No dia em que Fernando Lugo foi deposto da presidência, ninguém ouviu, pelas ruas de Assunção, os tropéis da cavalaria. Mas todos, em Assunção e no resto do mundo, constataram as tropelias do Congresso, que, em exatas 30 horas, fulminou o sonho fugaz de resgatar um país. No lugar de taques e canhões, sabidos e vendilhões. Nada mudou: quem de novo leva a melhor é a mesma súcia de sempre. Tentou governar com um Congresso hostil, que impediu que seu governo avançasse um passo sequer rumo à prometida ruptura com o passado. O artigo é de Eric Nepomuceno.

Eric Nepomuceno

E como o que aconteceu de novo em uma das nossas comarcas, apesar de todos os esforços e esperanças, acontecido está, me resta roubar o título de um livro de meu bom amigo, o escritor nicaragüense Sergio Ramírez, para falar do Paraguai: De tropéis e tropelias.
No dia em que Fernando Lugo foi deposto da presidência, ninguém ouviu, pelas ruas de Assunção, os tropéis da cavalaria. Mas todos, em Assunção e no resto do mundo, constataram as tropelias do Congresso, que, em exatas 30 horas, fulminou o sonho fugaz de resgatar um país. No lugar de taques e canhões, sabidos e vendilhões. Nada mudou: quem de novo leva a melhor é a mesma súcia de sempre.
Quando foi eleito, Fernando Lugo, bispo militante da Teoria da Libertação, tinha 57 anos. Sim: era e é mais um dos milhões de paraguaios nascidos debaixo de seis décadas do jugo cruel do Partido Colorado, da ditadura sanguinária e corrupta de Alfredo Stroessner e seus herdeiros. E que agora vê como tudo pode voltar ao que era.
O que aconteceu, acontecido está, porque a queda de Fernando Lugo, mais do que irreversível, foi calculada com a meticulosidade de um cirurgião hábil, que sabe o momento exato da amputação.

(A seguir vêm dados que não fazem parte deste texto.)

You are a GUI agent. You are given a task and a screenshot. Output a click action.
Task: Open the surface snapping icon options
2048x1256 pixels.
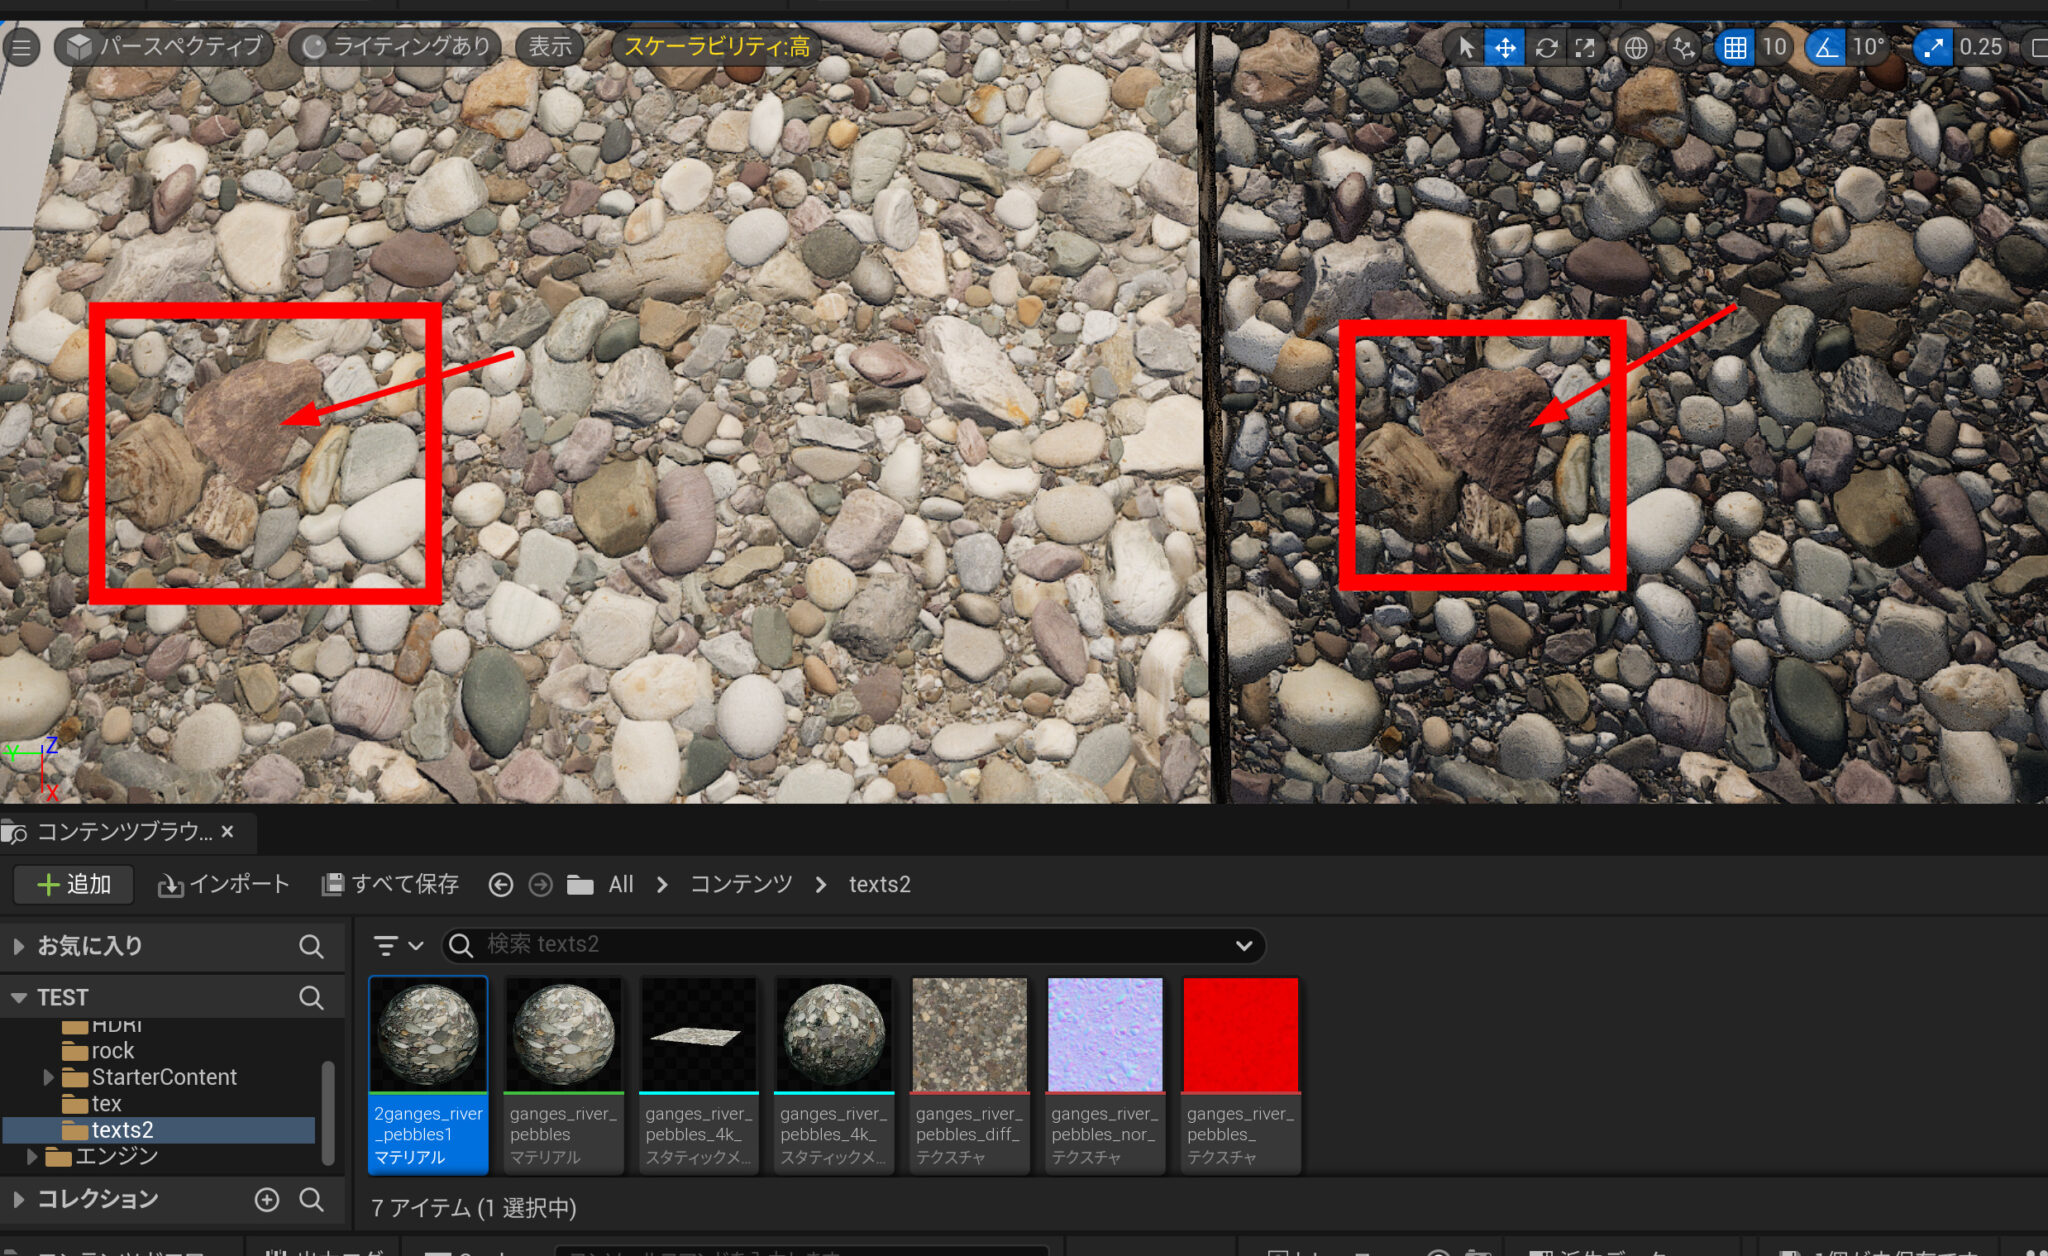pos(1681,46)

Pois esse cirurgião atende por um nome tão amplo como dúbio: sistema.
E, em se tratando do Paraguai, o sistema é complicado. Significa interesses que vão do uso descontrolado de agrotóxicos ao tráfico de armas e drogas, da ocupação de terras públicas à corrupção mais desavergonhada, do controle do poder pelas Forças Armadas ao poder de controlar as próprias Forças Armadas.
Enfim, tudo que pode dominar, e domina, um país que vem de uma tenebrosa trajetória de barbáries e espoliações.
A nove meses da eleição que definiria o sucessor de Fernando Lugo, os limites de tolerância do sistema de sempre se esgotaram.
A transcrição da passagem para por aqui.